Lowering Costs During the High Holidays

The High Holidays are right around the corner, and synagogues all over the country are preparing for the annual influx of worshippers. At many synagogues, a ticketing model comes standard for the High Holidays, and worshippers must pay to attend services. However, as this article in the Forward notes, an increasing number of synagogues throughout the country are shifting to a cost-free High Holiday services model, with promising results.

Here at JOI, we have been advocating for steps such as lowered fees or free High Holiday services for some time now. Offering free samples is even one of the principles of our Big Tent Judaism Coalition. We strongly believe that lowering or eliminating the cost barrier is important in encouraging people to take that first step through our doors.
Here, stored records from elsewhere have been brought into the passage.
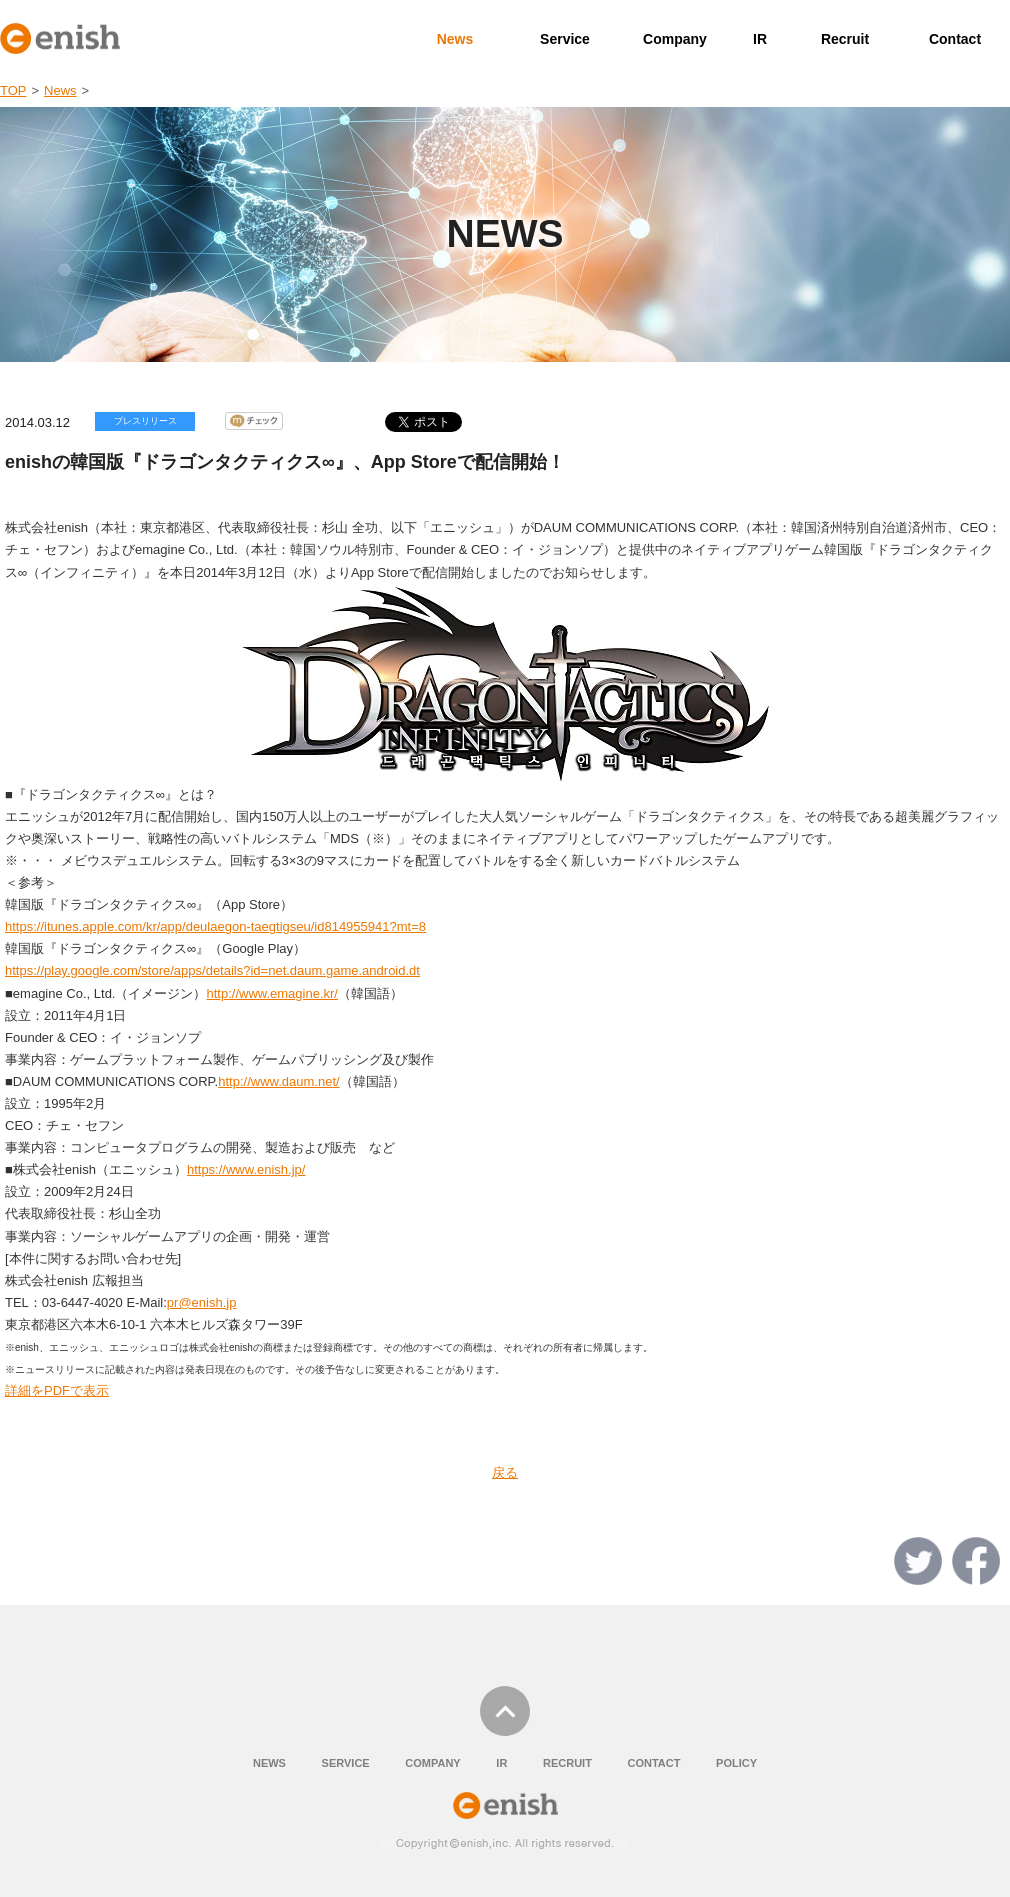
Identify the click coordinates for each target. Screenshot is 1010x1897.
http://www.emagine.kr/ (272, 993)
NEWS (269, 1763)
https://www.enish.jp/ (246, 1169)
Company (675, 39)
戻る (505, 1472)
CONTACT (653, 1763)
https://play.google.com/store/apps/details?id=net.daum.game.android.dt (212, 970)
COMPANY (432, 1763)
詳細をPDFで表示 (57, 1390)
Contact (955, 39)
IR (760, 39)
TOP (13, 90)
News (455, 39)
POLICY (736, 1763)
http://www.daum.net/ (278, 1081)
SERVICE (346, 1763)
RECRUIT (567, 1763)
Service (565, 39)
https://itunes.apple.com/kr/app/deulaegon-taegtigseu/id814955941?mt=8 (215, 926)
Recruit (845, 39)
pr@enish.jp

But with the High Holidays, we don’t have to ask people to take that step – they will do it on their own, and we need to be ready for their arrival.

Luckily, many Jewish institutions are prepared and they are using the High Holidays to turn one time encounters into deeper engagement. Some, like the Sixth and I Historic Synagogue in Washington, D.C. even use this model for weekly Shabbat services. The Forward spoke with Esther Safran Foer, director of Sixth and I, who said the synagogue’s no-dues policy has been a key factor in boosting the number of participants and donations. She cited high Shabbat service attendance rates and a strong core of committed volunteers as evidence of the synagogue’s success. This shows that communities can be vibrant even without the financial support of High Holiday tickets, and even a traditional membership model.

While free services do not provide the injection of cash that High Holiday tickets do, we at JOI believe that these free services demonstrate a commitment to serving the entirety of the Jewish community, one that will really resonate with worshippers. The popularity of synagogues such as Sixth and I has proven that this financial model can lead to a committed community year round, and not just well attended High Holiday services. And, as we wrote in an op-ed on this topic last year “What’s more important: a few extra dollars during the High Holidays, or free services that can lead to a lifetime of engagement?”